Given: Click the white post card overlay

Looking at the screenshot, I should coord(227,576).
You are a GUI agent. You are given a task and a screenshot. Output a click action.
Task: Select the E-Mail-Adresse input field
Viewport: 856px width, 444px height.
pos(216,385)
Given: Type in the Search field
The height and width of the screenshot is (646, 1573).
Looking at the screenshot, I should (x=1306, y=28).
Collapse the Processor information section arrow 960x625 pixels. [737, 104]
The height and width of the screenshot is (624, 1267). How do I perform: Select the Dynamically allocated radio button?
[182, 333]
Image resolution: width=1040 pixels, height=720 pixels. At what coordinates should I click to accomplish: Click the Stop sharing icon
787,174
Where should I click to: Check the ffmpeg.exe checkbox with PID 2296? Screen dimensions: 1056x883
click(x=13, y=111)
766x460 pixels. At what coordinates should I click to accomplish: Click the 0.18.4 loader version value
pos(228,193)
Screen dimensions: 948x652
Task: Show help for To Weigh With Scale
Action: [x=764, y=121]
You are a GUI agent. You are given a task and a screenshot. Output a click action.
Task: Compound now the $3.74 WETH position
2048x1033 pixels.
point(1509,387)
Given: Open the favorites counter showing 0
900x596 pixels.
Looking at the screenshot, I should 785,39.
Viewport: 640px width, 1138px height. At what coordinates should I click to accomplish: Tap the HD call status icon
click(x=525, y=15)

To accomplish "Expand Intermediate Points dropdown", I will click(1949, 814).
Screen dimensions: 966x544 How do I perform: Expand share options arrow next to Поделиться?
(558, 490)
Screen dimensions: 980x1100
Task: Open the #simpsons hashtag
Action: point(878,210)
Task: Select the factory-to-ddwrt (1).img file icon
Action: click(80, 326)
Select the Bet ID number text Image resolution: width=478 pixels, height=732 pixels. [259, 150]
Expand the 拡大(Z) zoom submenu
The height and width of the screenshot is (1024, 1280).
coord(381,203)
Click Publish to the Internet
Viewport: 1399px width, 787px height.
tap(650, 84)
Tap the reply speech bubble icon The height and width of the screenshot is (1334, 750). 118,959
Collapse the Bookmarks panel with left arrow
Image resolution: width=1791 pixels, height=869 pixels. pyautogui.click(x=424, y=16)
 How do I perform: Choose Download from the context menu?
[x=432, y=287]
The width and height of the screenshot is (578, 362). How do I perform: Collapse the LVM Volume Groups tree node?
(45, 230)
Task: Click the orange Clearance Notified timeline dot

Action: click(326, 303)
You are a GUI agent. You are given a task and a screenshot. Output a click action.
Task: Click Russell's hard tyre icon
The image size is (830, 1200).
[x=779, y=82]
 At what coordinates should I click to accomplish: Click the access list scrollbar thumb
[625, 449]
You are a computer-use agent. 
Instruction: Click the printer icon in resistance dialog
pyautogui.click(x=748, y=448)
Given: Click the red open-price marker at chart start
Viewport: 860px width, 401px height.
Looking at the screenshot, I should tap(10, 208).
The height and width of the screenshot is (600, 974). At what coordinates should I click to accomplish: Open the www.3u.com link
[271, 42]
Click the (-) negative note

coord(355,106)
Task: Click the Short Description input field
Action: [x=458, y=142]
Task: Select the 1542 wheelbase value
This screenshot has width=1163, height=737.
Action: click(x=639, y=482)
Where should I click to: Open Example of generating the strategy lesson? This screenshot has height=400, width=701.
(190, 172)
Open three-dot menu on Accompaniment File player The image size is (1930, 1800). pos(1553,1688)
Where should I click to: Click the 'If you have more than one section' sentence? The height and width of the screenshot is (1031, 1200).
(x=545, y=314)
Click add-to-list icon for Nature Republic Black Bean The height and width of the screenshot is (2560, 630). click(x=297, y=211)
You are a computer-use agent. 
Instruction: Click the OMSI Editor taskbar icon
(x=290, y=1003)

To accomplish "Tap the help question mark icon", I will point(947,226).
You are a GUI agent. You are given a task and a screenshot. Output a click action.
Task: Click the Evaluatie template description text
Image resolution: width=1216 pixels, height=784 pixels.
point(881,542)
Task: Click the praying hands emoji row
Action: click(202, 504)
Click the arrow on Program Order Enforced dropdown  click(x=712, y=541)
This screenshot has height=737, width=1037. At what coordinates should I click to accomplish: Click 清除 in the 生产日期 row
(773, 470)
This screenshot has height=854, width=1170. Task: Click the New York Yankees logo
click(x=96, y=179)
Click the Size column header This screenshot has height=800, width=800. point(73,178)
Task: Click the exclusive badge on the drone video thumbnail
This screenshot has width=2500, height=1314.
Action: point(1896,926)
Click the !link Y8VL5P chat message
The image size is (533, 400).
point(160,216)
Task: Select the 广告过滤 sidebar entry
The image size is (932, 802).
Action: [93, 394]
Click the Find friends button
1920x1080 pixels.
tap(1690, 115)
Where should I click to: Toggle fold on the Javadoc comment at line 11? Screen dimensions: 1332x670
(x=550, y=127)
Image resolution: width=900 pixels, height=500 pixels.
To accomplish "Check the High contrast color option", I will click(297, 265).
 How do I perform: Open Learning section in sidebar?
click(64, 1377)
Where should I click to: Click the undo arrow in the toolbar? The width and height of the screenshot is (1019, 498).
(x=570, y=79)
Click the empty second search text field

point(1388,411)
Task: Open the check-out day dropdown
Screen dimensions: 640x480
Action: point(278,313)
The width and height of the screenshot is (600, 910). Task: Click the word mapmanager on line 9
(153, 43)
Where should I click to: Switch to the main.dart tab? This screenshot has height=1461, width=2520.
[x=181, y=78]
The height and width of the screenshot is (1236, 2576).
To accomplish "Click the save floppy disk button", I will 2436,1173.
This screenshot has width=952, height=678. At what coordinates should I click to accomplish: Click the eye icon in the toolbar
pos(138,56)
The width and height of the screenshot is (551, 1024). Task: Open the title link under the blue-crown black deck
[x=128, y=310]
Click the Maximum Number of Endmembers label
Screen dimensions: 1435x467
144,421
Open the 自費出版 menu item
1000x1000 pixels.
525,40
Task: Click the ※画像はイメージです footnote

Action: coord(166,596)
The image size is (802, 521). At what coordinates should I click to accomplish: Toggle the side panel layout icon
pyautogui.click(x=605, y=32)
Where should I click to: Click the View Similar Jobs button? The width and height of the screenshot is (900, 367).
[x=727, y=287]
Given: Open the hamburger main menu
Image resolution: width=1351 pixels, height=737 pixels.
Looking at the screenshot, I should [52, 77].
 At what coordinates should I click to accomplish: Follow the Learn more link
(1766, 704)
· · · · · · ·
- Exercise requirements: Show every line of the items above that contains the string "section", with matching that is case-sensitive.

- Output for this task:
Collapse the Processor information section arrow 960x625 pixels. [737, 104]
Where should I click to: Click the 'If you have more than one section' sentence? The height and width of the screenshot is (1031, 1200).
 How do I perform: Open Learning section in sidebar?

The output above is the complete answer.